С башен стреляли из пушек и пускали многие большие дымы. Громко звонил всполошной колокол и все звонницы при церквах. Трубили трубачи, били в литавры.
Послы, видя такое многолюдство, слыша такой грохот да глядя на изрыгавшие огонь и дым башни, на корабли, стрелявшие на реке Томе, на реке Ушайке и на Ушайском озере, изумлялись. И начинали понимать, что урусский царь больше самого великого хана, если в короткое время сумел он поставить в глухой тайге город столь великий, многолюдный и ужасный.
Но так бывало по прибытии в Томский послов. Устинью и Семена никто не встречал, никто им никакого салюта не давал, за исключением разве кобылки, которая от бега по кочковатой дороге громко пукала и роняла лепешки.
Побывали у попа Бориса. Тот свел их к своему духовному сыну — Григорию. У Плещеева во дворе и в доме свободно. А для богомаза была дана записка.
Григорий мельком взглянул на деревенскую чету, показал, куда поставить распряженную кобылку. Предложил подкрепиться с дороги. Они сказали, что не голодны, взяли икону, завернутую в чистую холстину, и пошли по дороге к верхнему городу.

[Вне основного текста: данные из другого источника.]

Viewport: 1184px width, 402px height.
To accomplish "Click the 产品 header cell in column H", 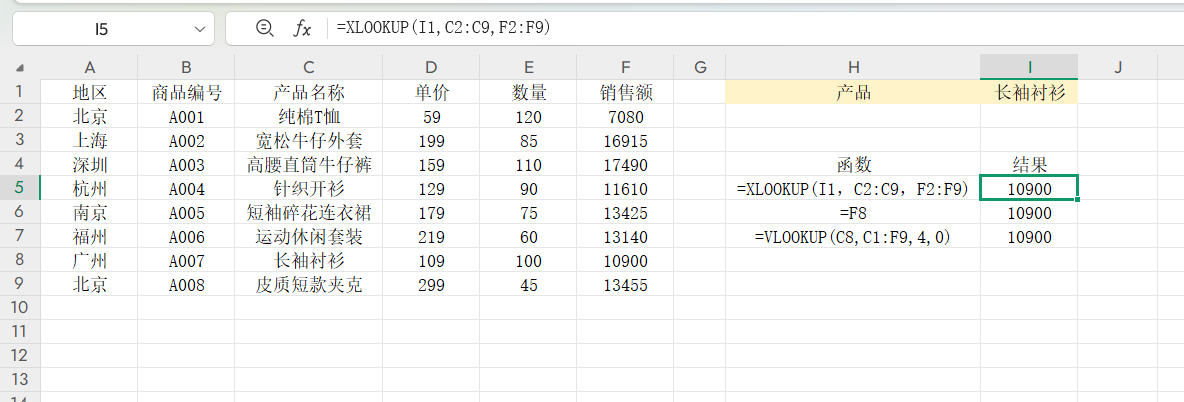I will point(852,93).
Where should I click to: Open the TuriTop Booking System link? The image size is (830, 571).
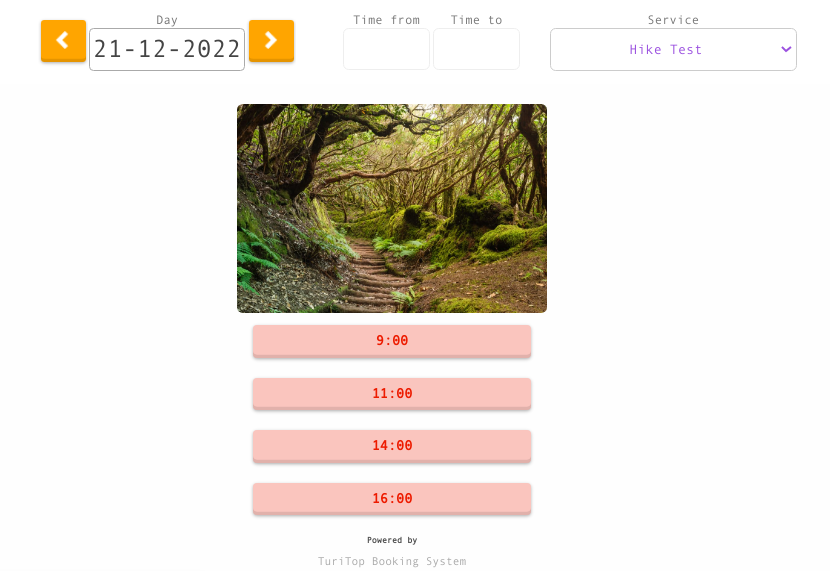click(x=392, y=561)
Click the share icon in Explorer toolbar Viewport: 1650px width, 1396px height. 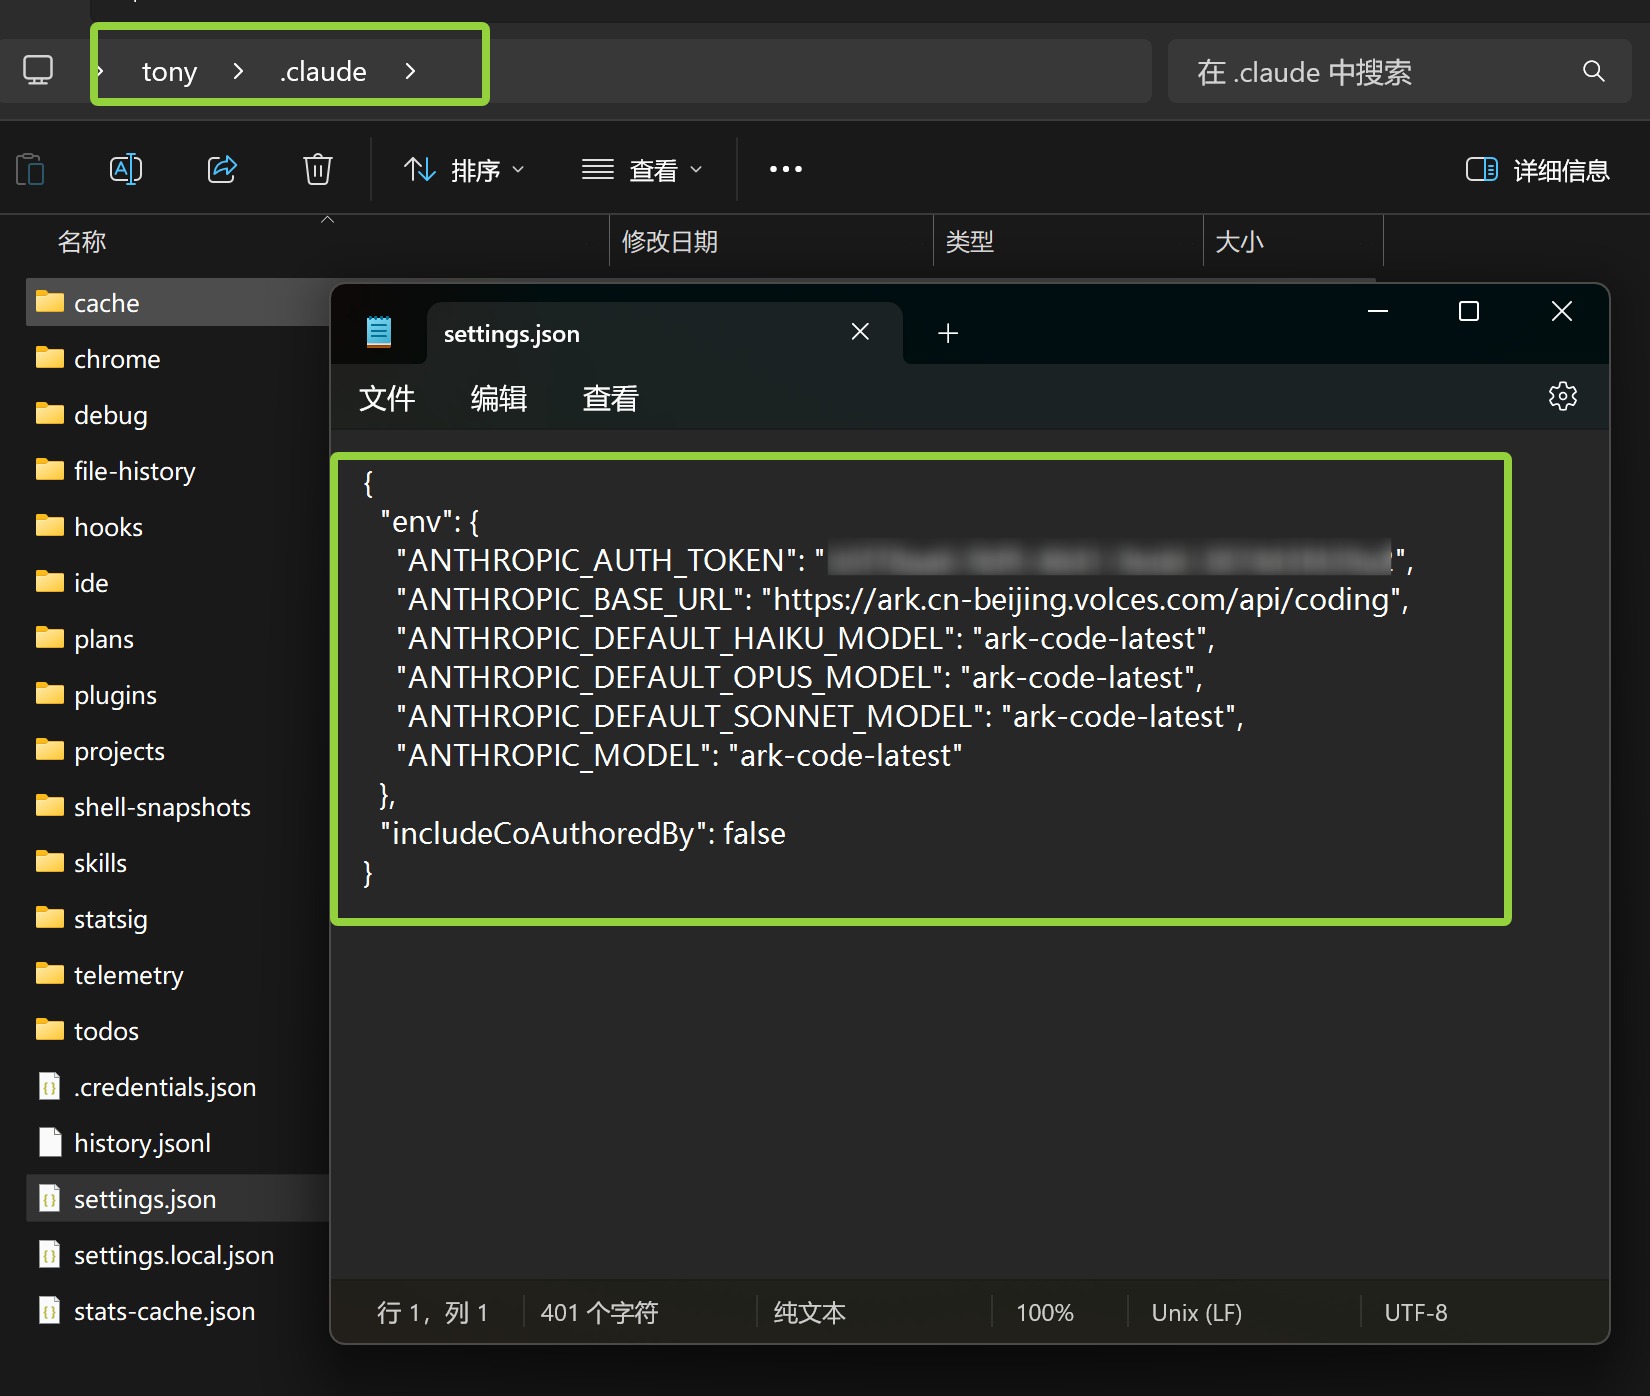tap(222, 169)
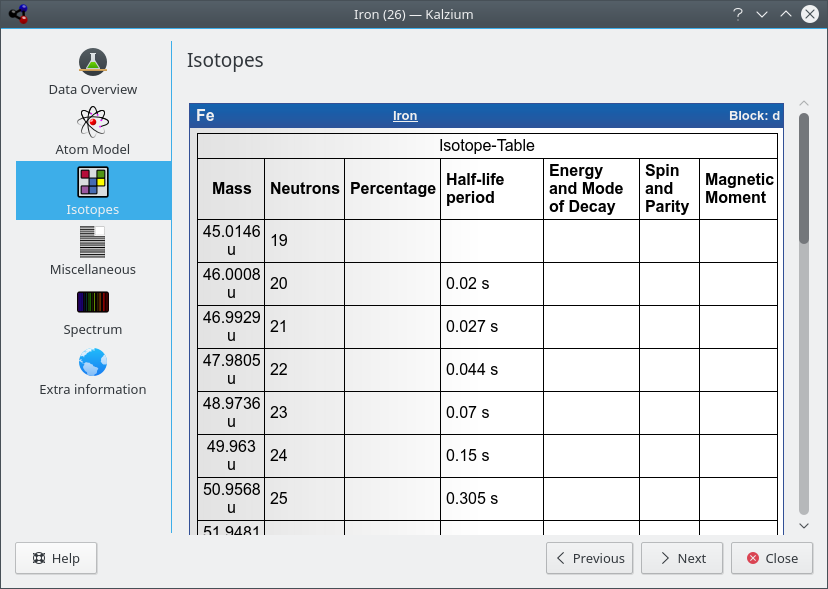Open the Data Overview flask icon
Viewport: 828px width, 589px height.
click(93, 62)
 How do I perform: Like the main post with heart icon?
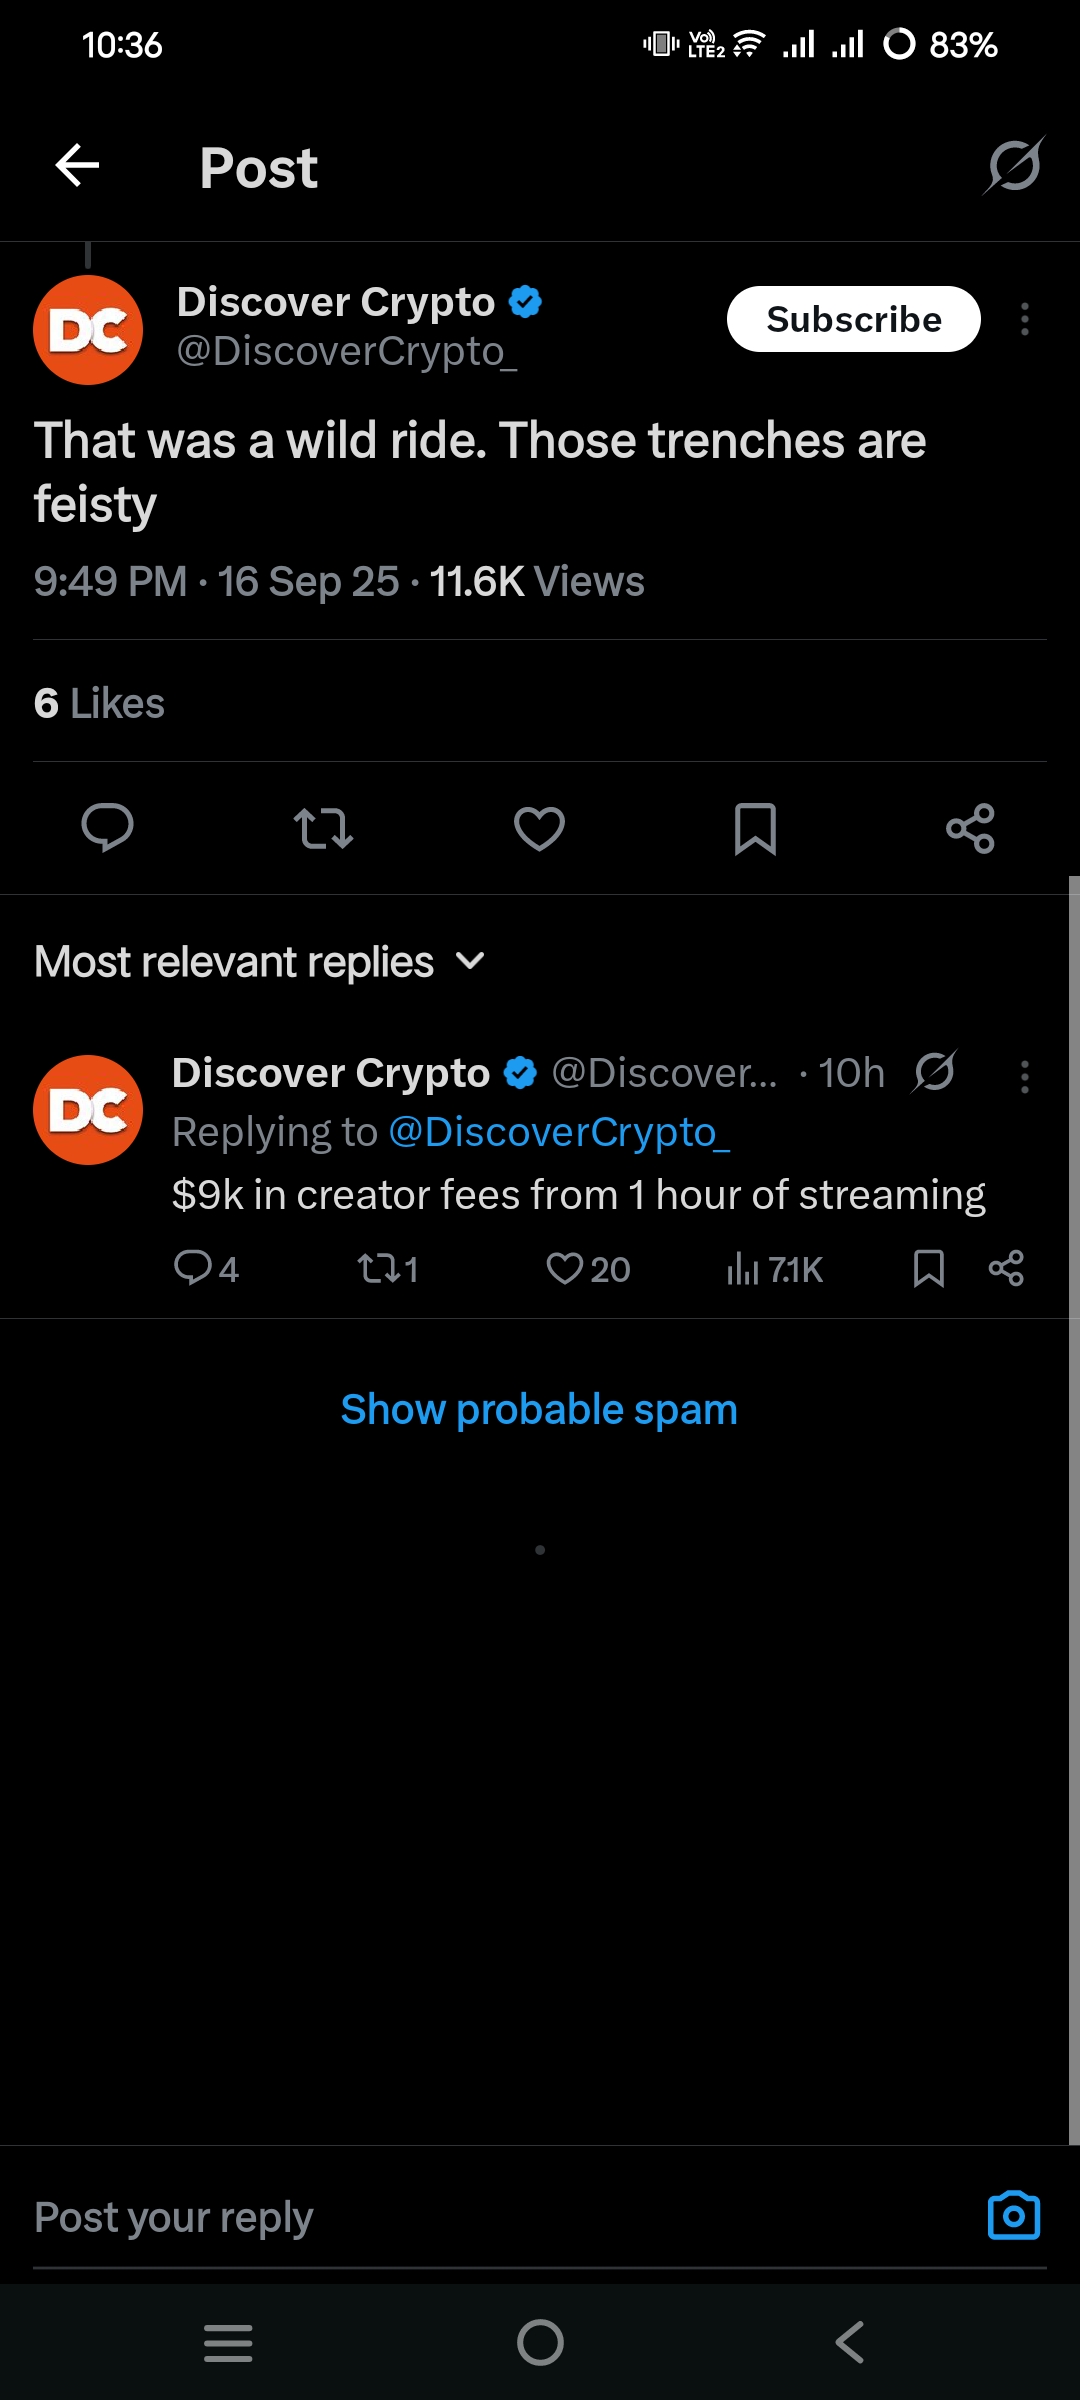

Город ошеломил их многолюдством и красотой. Постояли на мельничном мосту. Слушали, как играют трубки изобретенного немцем гидравлюса. Смотрели, как падает вода с колеса.
Дорога к воротной башне была вырублена в камне, восходила вверх пологими уступами, дабы могли въезжать телеги.
В зарослях калины, боярки и шиповника вдруг возникли два старичка, в рубище, деревянных башмаках, они натянули поперек дороги веревку.
— Почто вы? — спросил Семен, сдвинув брови, но не от гнева, а от неожиданности. И сказал тогда старец Максим:
— Мы вам добра хотим. Позволь нам с братом Петром слово сказать?
— Почто не сказать? Старших нам всегда надо слушать.
И сказал свою притчу Максим:
— Господь создал пчел на благо человеку, а черту завидно, требует у Бога себе несколько пчел. Бог и швырнул ему горсть. Только пчелы те чертовские, меду не дают, только жалят, называют их шершневыми.
И тогда свое слово сказал Петр:
— Если увидишь, что кто-то в церковь бросает каменья, а на кабак молится, — не ругай. Бывает, над церковью черти летают. А и на кабак не грех помолиться, ибо там души свои губят, о смертном часе позабыли.